** Source passage **

::::::

AI conversations with the dead; the boy who found out his grandfather was an infamous Nazi; how cooking Persian food helped a woman rebuild her life; and a swampy urban legend.

When gaming enthusiast Joshua Barbeau met Jessica Pereira, he knew he had found his soulmate. But his happiness didn't last. Jessica died from a rare health condition aged just 23, leaving Joshua struggling to cope with his grief, and his life. Eight years later, in 2020, while playing around with a website that used AI to create bespoke chatbots, Joshua had an audacious idea. He decided to create a chatbot based on his beloved Jessica. It's an experience that he says helped him finally find closure.

Growing up in North Carolina, Ron Gollobin would often take himself off to the surrounding swamps on the hunt for frogs and other wild creatures. It was late one night in 1959, in an area known locally as the Sandpits, that Ron and his friend became spooked by a sound in the brush, which sent them running for their lives. Ron didn’t see what had made the sound but soon began embellishing the story. Before he knew it, he'd invented 'the Sandpit creature', a local legend that spread further than he could ever have imagined.

Kai Hoss discovered in a school history lesson that leading Nazi, Rudolph Hoess, was his grandfather. He had been the commandant of the Auschwitz concentration camp, where he was in charge of organising the killing of more than a million people in gas chambers during the Second World War, the vast majority of them Jews. After the war Rudolf Hoess was tried for his crimes, and executed. Kai also discovered that his father, Hoess's son, had grown up in a nice house just outside the gates of Auschwitz, within sight of the crematorium. But Kai could never get his father to talk about it, and then they were estranged for decades.

::::::

** Supplied data **
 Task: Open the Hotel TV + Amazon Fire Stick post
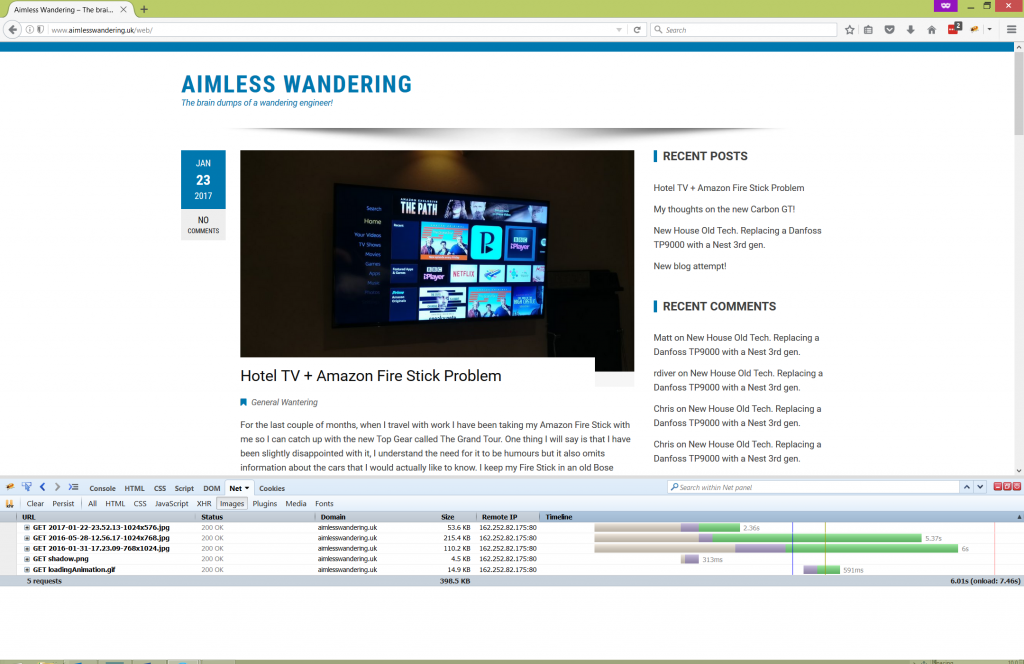[369, 376]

::::::

** Exercise goal **
From the passage about grief, a swamp legend and a Nazi grandfather, reproduce word for word the stretch that opens with the words containing "When gaming enthusiast" and closes with "finally find closure.".

** Solution for this exercise **
When gaming enthusiast Joshua Barbeau met Jessica Pereira, he knew he had found his soulmate. But his happiness didn't last. Jessica died from a rare health condition aged just 23, leaving Joshua struggling to cope with his grief, and his life. Eight years later, in 2020, while playing around with a website that used AI to create bespoke chatbots, Joshua had an audacious idea. He decided to create a chatbot based on his beloved Jessica. It's an experience that he says helped him finally find closure.